I am often asked: what if the person who defamed me did not mention my name? How do I show the defamatory comments were about me? The short answer: by description and circumstance.
My office handled a recent federal case in California. The defendant moved to assert the statements he published on the Internet did not name the person who sued him for defamation and were not about the plaintiff. The defendant further argued his posting did not otherwise identify the plaintiff. He also claimed a reader of the post would not know who it regarded, i.e., that it was not, as required, “of and concerning” the plaintiff. These positions would preclude the plaintiff’s lawsuit.
But the defendant applied the wrong standard. To state a claim for defamation, the defamed person need not be mentioned by name if it can be inferred from the evidence the offending statement applies to the plaintiff. It is sufficient if the publication points to the plaintiff by sufficient description or circumstance identifying him.
In 2008, citing the Supreme Court of Virginia, California’s Ninth Circuit Court of Appeals reaffirmed circumstantial evidence may prove defamatory material was published to a third party who reasonably understood it to refer to the plaintiffs.
Here are examples. If the post states the alleged defamer and the plaintiff were romantically involved, can the plaintiff’s friends attest to that relationship? If the defendant’s comments refer to the plaintiff’s age, do they correspond to his or her true age? Do the disparaging words indicate activities the plaintiff and defendant shared? E.g., does the post concede the two parties frequented a particular restaurant or gym? Through the knowledge of the plaintiff’s — or the alleged defamer’s – friends, co-workers, families, can one learn whether the plaintiff and defendant traveled together? Did they go on a ski trip or visit the Grand Canyon? Or, did they work for the same company? Additionally, can some clues be ferreted out using social media information?

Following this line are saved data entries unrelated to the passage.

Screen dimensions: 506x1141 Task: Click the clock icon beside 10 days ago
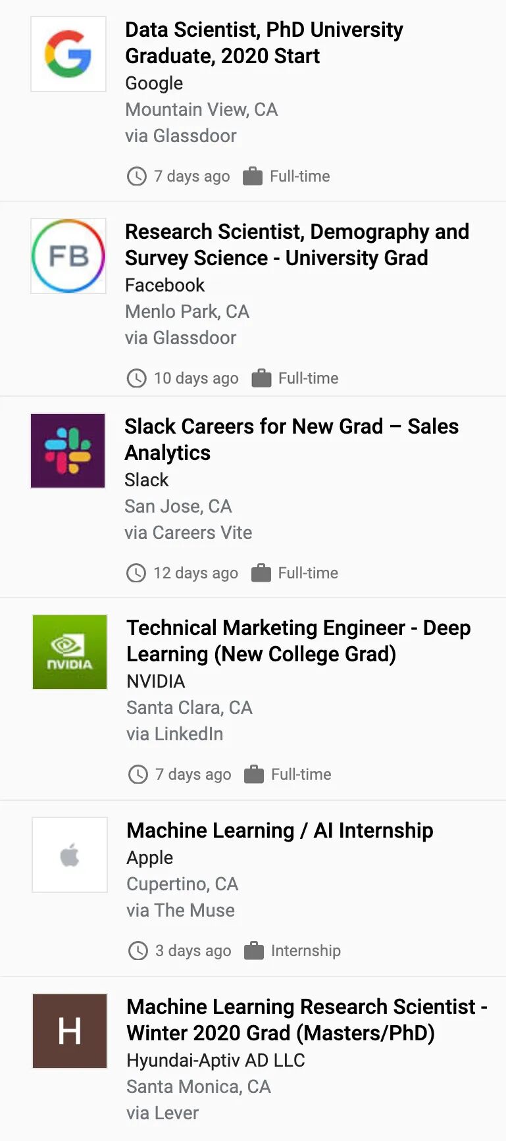coord(136,378)
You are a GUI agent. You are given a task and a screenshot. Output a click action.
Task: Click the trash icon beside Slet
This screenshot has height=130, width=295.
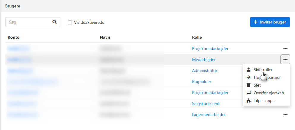coord(249,85)
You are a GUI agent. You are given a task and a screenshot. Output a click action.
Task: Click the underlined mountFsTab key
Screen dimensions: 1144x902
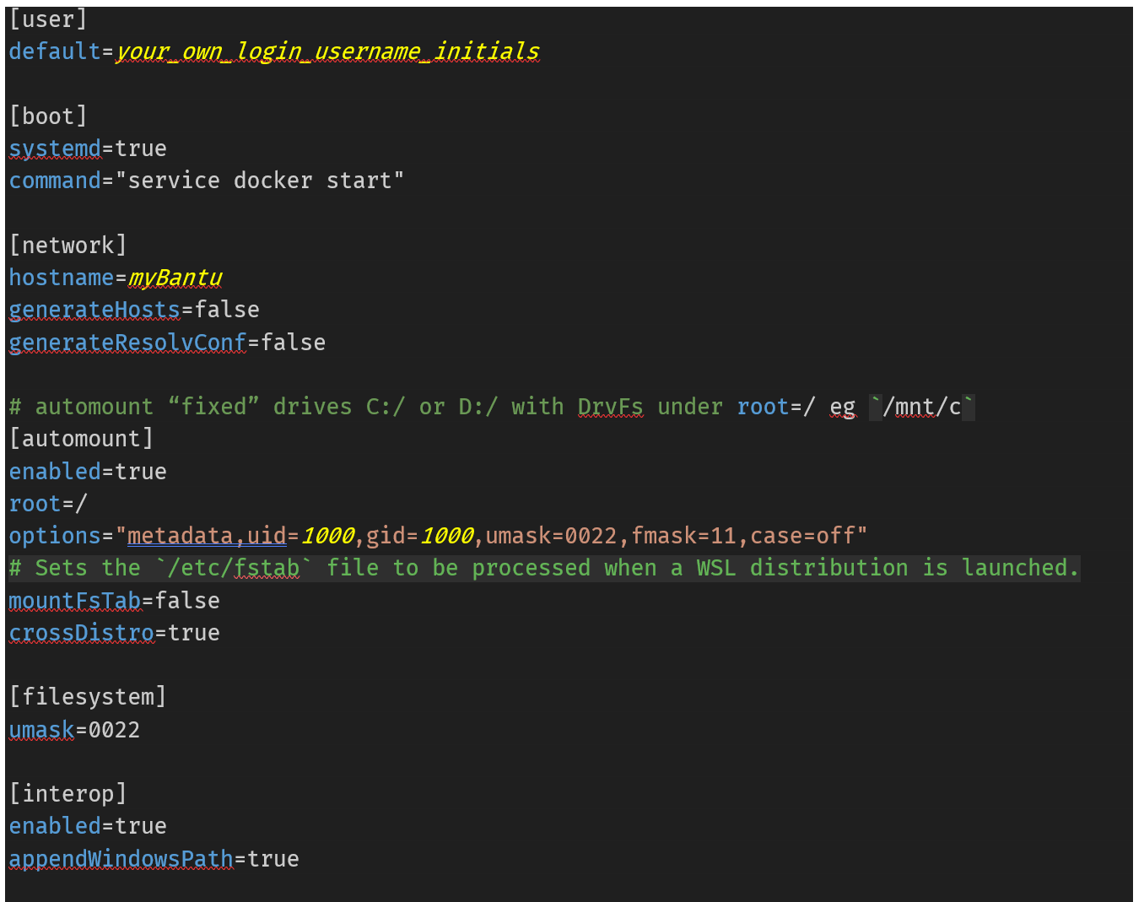[74, 600]
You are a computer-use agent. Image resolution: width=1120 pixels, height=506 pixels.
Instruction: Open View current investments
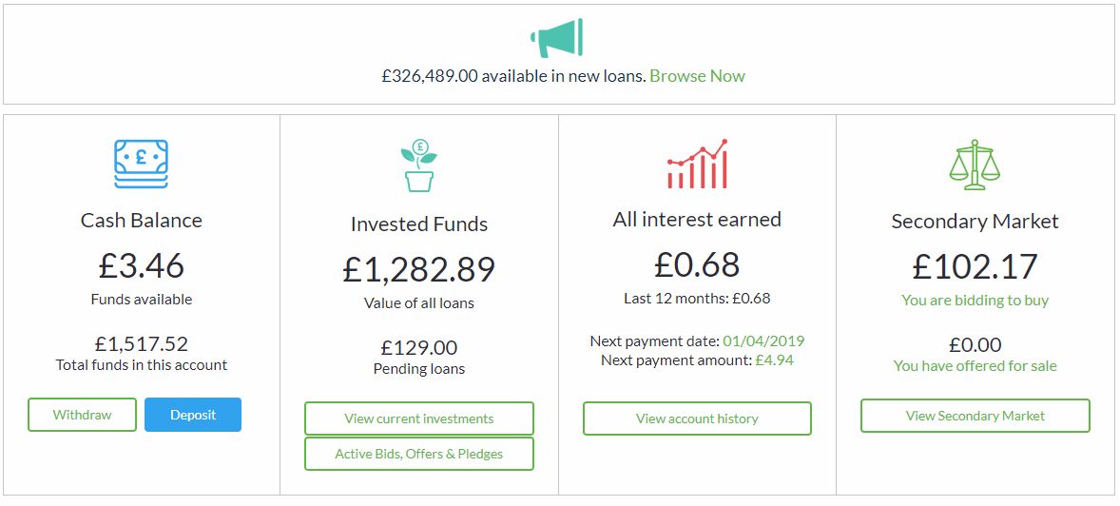pyautogui.click(x=418, y=418)
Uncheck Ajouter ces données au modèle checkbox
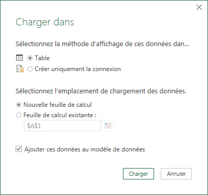Image resolution: width=208 pixels, height=195 pixels. pyautogui.click(x=19, y=149)
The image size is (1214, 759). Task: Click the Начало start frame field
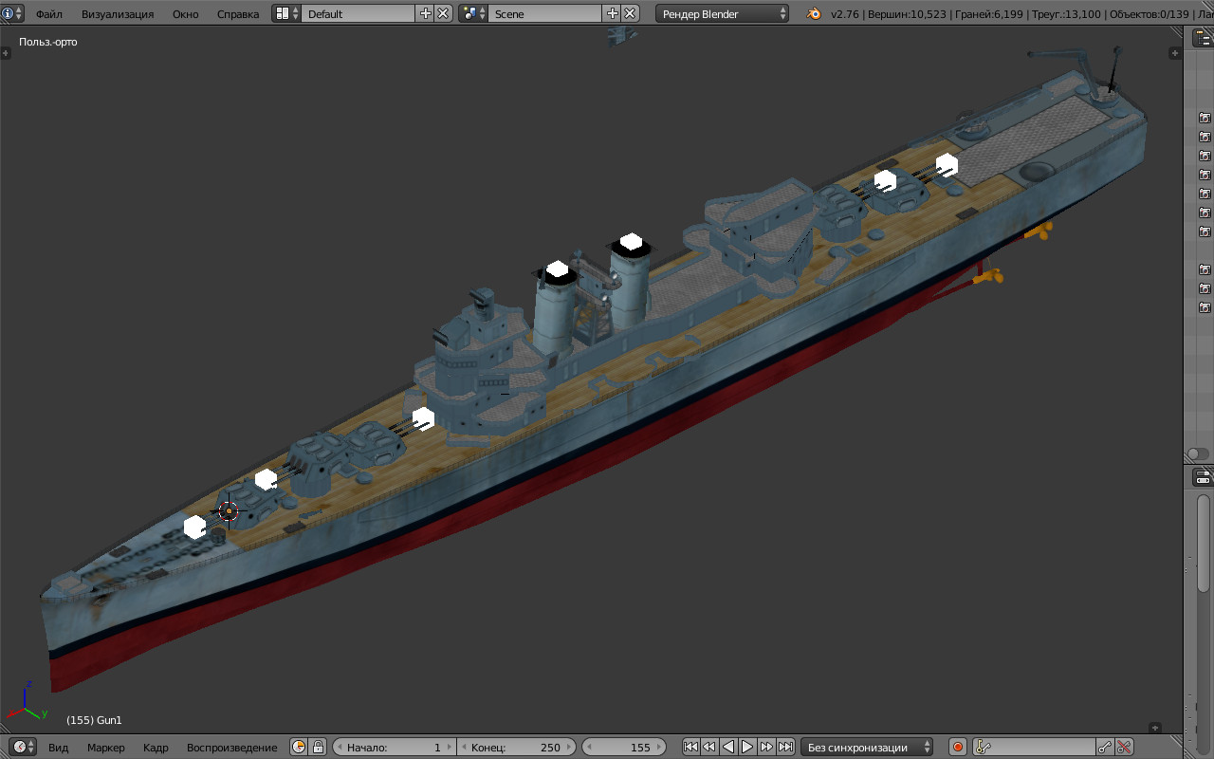(394, 747)
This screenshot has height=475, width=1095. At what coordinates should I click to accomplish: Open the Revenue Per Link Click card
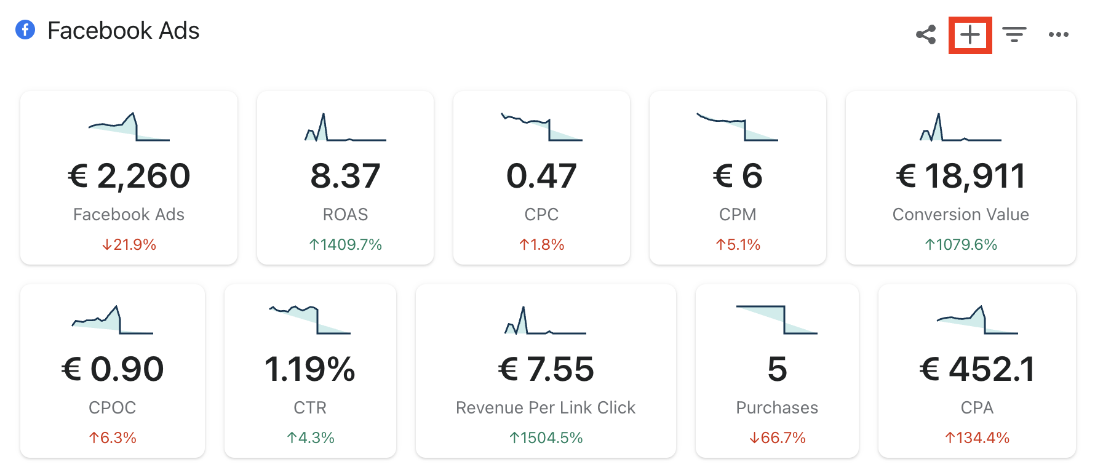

A plaintiff must address a related question. Was she or he alerted to the defamatory Internet posting by an acquaintance, co-worker, or colleague who saw it online and recognized it was about the plaintiff? The law requires that at least one third person actually understood the ambiguous statement referred to the plaintiff.
With such kinds of potentially widespread knowledge about circumstances the parties shared, and/or the plaintiff’s identifying characteristics, one may appropriately contend it is reasonably likely the mere posting of that information would cause any reader familiar with the defendant’s
 Special Motion to Strike
 Church of Scientology of California v. Flynn, 744 F.2d 694, 697 (9th Cir. 1984)
 SDV/ACCI, Inc. v. AT & T Corp., 522 F.3d 955, 960 (9th Cir. 2008) (emphasis in original)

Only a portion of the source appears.